Monte Carlo simulation is a technique that relies on random sampling to compute meaningful predictions. It is especially useful when studying systems with significant uncertainty or risk. Although statistical models often exist for modeling processes in a general way, Monte Carlo simulation provides an opportunity to examine experimental values and to study the range and tendencies of outcomes. It is also readily adaptable to extremely specific scenarios, including those in which multiple variables or processes may depend on or be influenced by each other.
Although there is not a single preferred technique for creating a Monte Carlo simulation, approaches to this task usually involve a range of inputs, randomly selected from a population/distribution with known characteristics (mean, standard deviation, skewness, etc.) After sampling the distribution for values, the simulator performs a deterministic calculation to determine an outcome based on the set of inputs specific to that iteration. Monte Carlo simulations derive their main credibility from the analyst's ability to run the same simulation hundreds or thousands of times to generate a pool of outcomes from which statistically significant conclusions can be drawn.
Using the code
The included code consists of a
Simulation class and a form which demonstrates the use of that class to solve a specific problem. Clearly, the class could be adapted or used as is to investigate other simulation scenarios. In this case, however, I have modeled outcomes useful to someone trying to decide if they have enough money to retire. Simply, the user specifies an initial investment (their savings), an expected rate of return at which those savings are invested, the historic or expected standard deviation of the investment, and an annual withdrawal rate (say, $35,000).
The example would be more accurate if it took into account other factors, for example, a variable rate of inflation. Additionally, it would be straightforward to expand the example to model multiple investments, each with its own expected rate of return and risk. The results table could sum the expected outcomes of each investment's performance and produce a combined forecasted value. However, for the sake of simplicity, I have chosen to keep the demonstration form simple and easily understood.

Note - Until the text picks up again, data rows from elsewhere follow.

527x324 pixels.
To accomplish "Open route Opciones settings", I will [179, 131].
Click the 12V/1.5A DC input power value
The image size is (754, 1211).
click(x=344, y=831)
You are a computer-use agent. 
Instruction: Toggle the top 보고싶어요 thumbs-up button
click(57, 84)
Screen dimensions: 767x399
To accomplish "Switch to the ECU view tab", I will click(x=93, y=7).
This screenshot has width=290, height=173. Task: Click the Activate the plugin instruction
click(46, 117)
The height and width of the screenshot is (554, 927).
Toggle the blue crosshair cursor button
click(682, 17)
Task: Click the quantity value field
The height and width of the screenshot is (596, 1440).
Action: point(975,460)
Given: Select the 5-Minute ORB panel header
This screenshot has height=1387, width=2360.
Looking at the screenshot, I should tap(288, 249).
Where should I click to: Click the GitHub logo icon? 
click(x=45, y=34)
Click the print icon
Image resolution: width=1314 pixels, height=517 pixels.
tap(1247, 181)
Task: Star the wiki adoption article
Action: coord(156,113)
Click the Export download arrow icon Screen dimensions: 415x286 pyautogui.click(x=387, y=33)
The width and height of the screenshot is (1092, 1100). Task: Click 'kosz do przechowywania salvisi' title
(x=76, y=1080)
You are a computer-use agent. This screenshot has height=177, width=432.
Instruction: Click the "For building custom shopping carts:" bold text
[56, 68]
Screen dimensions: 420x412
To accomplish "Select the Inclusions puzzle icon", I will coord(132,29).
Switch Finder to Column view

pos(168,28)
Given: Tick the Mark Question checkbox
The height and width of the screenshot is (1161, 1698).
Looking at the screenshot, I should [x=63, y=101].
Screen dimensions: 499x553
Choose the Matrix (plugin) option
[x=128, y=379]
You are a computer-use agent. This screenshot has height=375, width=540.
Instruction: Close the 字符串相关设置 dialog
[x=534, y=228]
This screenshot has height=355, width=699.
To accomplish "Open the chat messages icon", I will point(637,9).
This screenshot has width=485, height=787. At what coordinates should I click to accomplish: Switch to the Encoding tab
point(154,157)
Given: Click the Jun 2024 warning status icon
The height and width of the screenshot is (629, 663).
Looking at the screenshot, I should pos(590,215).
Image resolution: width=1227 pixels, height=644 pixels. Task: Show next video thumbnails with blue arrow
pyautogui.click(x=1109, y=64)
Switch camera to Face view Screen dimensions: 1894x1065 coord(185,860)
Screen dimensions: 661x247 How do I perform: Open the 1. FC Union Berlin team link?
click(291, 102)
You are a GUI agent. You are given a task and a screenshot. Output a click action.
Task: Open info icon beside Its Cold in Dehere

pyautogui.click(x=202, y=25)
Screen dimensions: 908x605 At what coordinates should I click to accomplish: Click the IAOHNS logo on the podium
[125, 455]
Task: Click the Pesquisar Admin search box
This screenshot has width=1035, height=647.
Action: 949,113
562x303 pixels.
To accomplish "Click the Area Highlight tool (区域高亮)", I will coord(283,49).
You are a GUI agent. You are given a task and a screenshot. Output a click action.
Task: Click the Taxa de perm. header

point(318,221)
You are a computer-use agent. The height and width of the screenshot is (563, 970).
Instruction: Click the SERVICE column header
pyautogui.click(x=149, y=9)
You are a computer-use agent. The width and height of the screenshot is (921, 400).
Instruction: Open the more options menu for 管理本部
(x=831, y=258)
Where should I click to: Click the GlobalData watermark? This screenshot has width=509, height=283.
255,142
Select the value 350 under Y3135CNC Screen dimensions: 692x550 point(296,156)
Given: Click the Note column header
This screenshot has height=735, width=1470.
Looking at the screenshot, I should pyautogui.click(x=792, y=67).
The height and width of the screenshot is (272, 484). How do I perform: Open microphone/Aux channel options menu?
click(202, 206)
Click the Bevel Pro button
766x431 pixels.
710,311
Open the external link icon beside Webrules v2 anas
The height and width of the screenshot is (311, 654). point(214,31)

When inputs are entered and a request to calculate is made, a table is constructed which contains the outcome of each simulation trial (default, 2000 trials). Similarly, a table is built and displayed which contains some informational statistics which summarize the outcomes. This displays the relative year number, the account balance, and the likelihood that the investor has reached the end of their savings in a particular year. The experimental data is ripe for additional analysis, and could be expanded to include confidence intervals, or to answer slightly different but related questions.
The simulation class itself is constructed with parameters which describe the distribution to be sampled. Here, we assume the normal distribution, and describe it with a mean, mu, and a standard deviation, sigma. Clearly, other distributions may be more appropriate for specific modeling problems, for instance, a lognormal distribution or a binomial distribution. The instanced class exposes a method,
GetSimulatedValue(), which returns a single random sample value from a pool matching the specified distribution's characteristics.
The class can be instanced and the sampling method called, like so:
Simulation simulator = new Simulation(mu, sigma);
for (Int32 instance = 0; instance < 2000; instance++)
Double simValue = simulator.GetNextSimValue();
This code has not been thoroughly tested and may contain bugs. It is intended to be instructive about simulation techniques, and should not be relied upon for actual data to be used in decision-making. It has not been optimized for performance or efficiency, and the code as it is written is not particularly elegant or flexible. My goal was to make it as easy to read and understand as possible, so that others can create their own functions which implement the concepts described. That said, I do welcome constructive feedback if you see a bug or some glaring omission, or perhaps you feel I could have explained something more clearly.